Творения

Я оказался значительно ближе к родным пределам, чем предполагал. Я оказался не в Соловецких, а в Свирских лагерях. Почтовое отделение «Бажаны, Ленинградская обл., 2–е отд. Свирских лагерей». Я на различных случайных и канцелярских работах, больше всего был сторожем. И сторожевая работа — 8 часов на воздухе, наедине с собой, это мне по душе. А одежда у меня теплая, и холода я не испытываю… Жилищные условия бывали различные. Но теперь они вполне удовлетворительные. Здоровье в обычном состоянии. Ревматизм в лагере не проявлялся. Питаюсь вполне удовлетворительно. Душою я бодр. Живу верой в Бога…

1932 год

14.1.1932

Свирлаг

Ночь сегодня была такая светлая, тихая, лунная, и я сторожил до рассвета… За эти месяцы прожита целая сложная жизнь, и как рассказать о ней…

Но все по–старому. Сейчас живу в комнате, «в тесноте, но не в обиде». День проходит довольно суетно. Томлюсь без книг, без любимых занятий. А большую часть ночи на страже. Морозов у нас здесь не было. Зато часто дожди, ветры и сырость.

Я получаю посылки и письма. В связи с переменой категорий у нас я зачислен в 3–ю инвалидную, зачет трудовых дней у нас производится. Срок мой считается с 10 ноября 1930 г. ст. ст. — со дня приезда в Москву. Приговор мне вынесен по 6–му и 11–му пункту 68 статьи. Новый адрес мой: Свирьстрой, Ленингр. обл. I отд. Свирлага. Я живу теперь в лесу, где, вероятно, хорошо будет летом. Живу теперь в комнате вдвоем, и это для меня простор небывалый. Работаю немного и по собственной охоте помогаю только в счетоводстве, так как мой туберкулез освобождает меня от всякой обязательной работы… Несмотря на то, что смерть не кажется мне такой страшной после того, как я долго смотрел ей в глаза… я жить хочу, пламенно хочу… Я всегда забочусь о своем здоровье, всячески, как могу, только что же касается моей неприспособленности, то в течение этих полутора лет всегда около меня оказывались люди, помогавшие мне с любовью и снисхождением.

8.3.1932

Толстовская дача[57]

Лежу в большом бревенчатом бараке на отдельной койке… Я здесь на положении хронического больного вследствие своего туберкулеза. Для меня ведь так знакома и так привычна эта обстановка больницы одного из мест заключения, ведь при каждом из своих «сидений» я попадал на больничную койку. И в последний раз в Бутырках я был в больнице дважды: первый раз еще в последний месяц твоей свободы, в январе 31 года, второй раз, как ты знаешь, в июле, оба раза с острым ревматизмом… Как я был удивлен, когда, помню, внесли меня в знакомую камеру — ведь в первый и второй раз я лежал в той же самой камере, где лежал в 23–м году. Здесь за время моего пребывания я уже второй раз в больнице, и сейчас вот уже второй месяц… Ведь это мой обычный, хорошо знакомый туберкулез с его обострениями.

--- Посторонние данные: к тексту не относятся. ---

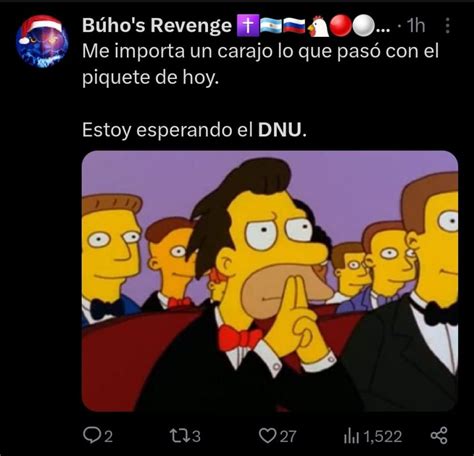The image size is (474, 456).
Task: Click the bold DNU word in tweet
Action: click(x=279, y=130)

В бараке людей довольно много, но я среди них один… Это большей частью все уголовные, и их непереносимый жаргон, с душами, вывернутыми и оскверненными, большей частью еще в младенчестве. Я почти целыми днями молчу, но слушаю часто… Мне хочется проникнуть глубже в страшный мир этих душ, уловить, рассмотреть своеобразие линий их жизни. Мое молчание, мое одиночество не тяготит меня. Оно напоминает мне незабываемые дни моей четырехмесячной одиночки, когда я был не только один, но и без одной книги.

Мысли, молитвы, воспоминания… Выхожу гулять иногда по разрешению доктора. Уже по–весеннему голубеет небо. Тут так редко видишь эту лазурь, всегда преобладают свинцовые, тускло–серые тона… Еще недавно у нас прошли первые за всю зиму морозы (до 36°). А теперь, хотя еще зима, но уже тепло, вероятно, несколько градусов мороза. Местность кругом скучноватая — поляна среди редких сосен и елей, — уже недоступных, запредельных лагерю. Нет ни реки, ни таких простых, но таких милых, ласковых перспектив, что были на прошлом месте моего пребывания.